Voyage à Buenos Aires / Novembre 2018
Escapade à Puerto Madryn
Subi une suite incalculable de problèmes depuis trois ans, agressions, accident de circulation, inondation, et j'en passe : j'ai le coup de blues, mon ancre chasse, je vais talonner sur des hauts-fonds. Dans ces cas-là, la meilleure solution c'est d'abord d'aller tirer une bordée, et ensuite, d'aller faire un grand tour, se ressourcer dans la nature...
Pour la bordée, pas de problème, pour la nature, deux solutions : le parc miteux pas loin de chez moi, ou aller voir les baleines à Puerto Madryn, j'ai choisi la seconde. Le dimanche soir, retour de biture et affalé sur l'ordi, je cherche ; le lundi mon billet d'avion et les hôtels sont réservés ; le mardi les valises sont faites, je décolle... C'est là que j'apprécie l'énorme avantage de ne plus avoir de cours réguliers à gérer, ni de personne à charge, m'étant séparé de mon poisson rouge, décidemment bien trop bavard...

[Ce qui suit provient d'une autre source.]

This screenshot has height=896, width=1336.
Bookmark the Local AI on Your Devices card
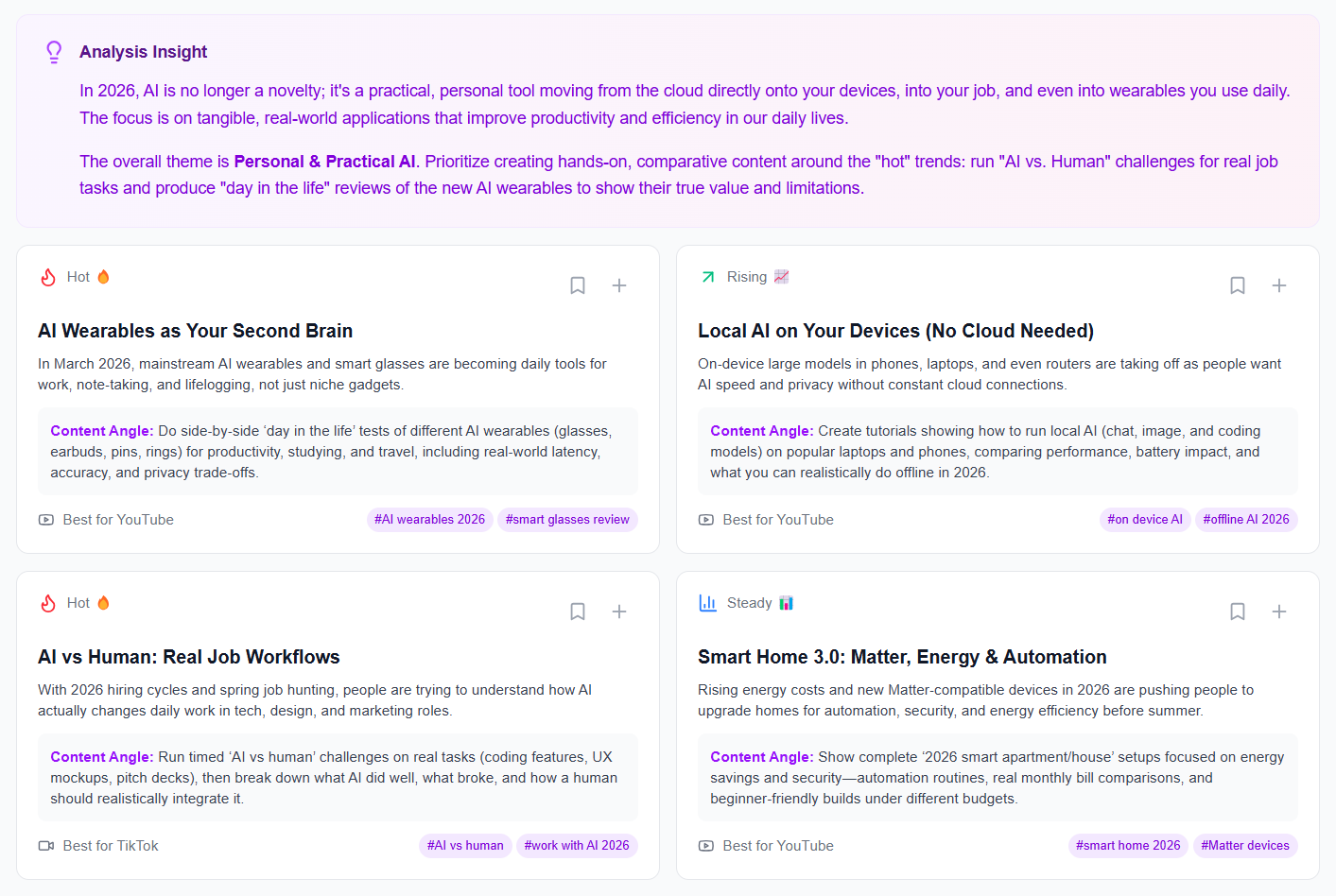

Voyage tranquille et sans encombre avec Lufthansa, comme à l'accoutumée. Le "remis" qui ne connait pas la ville (!) me fait tourner en rond pendant 20 mn pour trouver l'hôtel (mais sans surfacturation) et je pose enfin mes valises. Mais d'abord, et avant tout, une petite visite à mon amie Gilda que je retrouve à l'Academia Nacional del Tango, où se déroule une conférence... sur le tango !
Départ pour Puerto Madryn
Juste une journée pour poser mes bagages à l'hôtel dans lequel je vais revenir dans quatre jours, et direction Puerto Madryn, en bus bien entendu.
Bien entendu, car l'aéroport est loin de Puerto Madryn et mes expériences précédentes m'ont fait apprécier ce moyen de transport hyper confortable en Argentine... Sauf que !... Sauf que si, sur la destination d'Iguazu, éminemment plus touristique, les bus sont au top, et la clientèle ad hoc, vers le Sud il en va tout autrement. Le bus est nettement moins confortable, limite sale, et il faut y subir quelques autochtones... un peu rustiques. Les pieds sous mon nez, le Smartphone a fond, mon voisin commence à m'énerver. Une première remarque gentille avec le sourire, une deuxième gentille sans le sourire, à la troisième j'opte pour la version coup de gueule, il remballe tout, les pieds et le portable, me regarde méchamment, change de place... et une heure plus tard, revient, s'excuse et m'offre des bonbons, avec un air de ravi de la crèche un peu confus... Les hommes, décidemment drôle d'espèce ! Vivement les baleines !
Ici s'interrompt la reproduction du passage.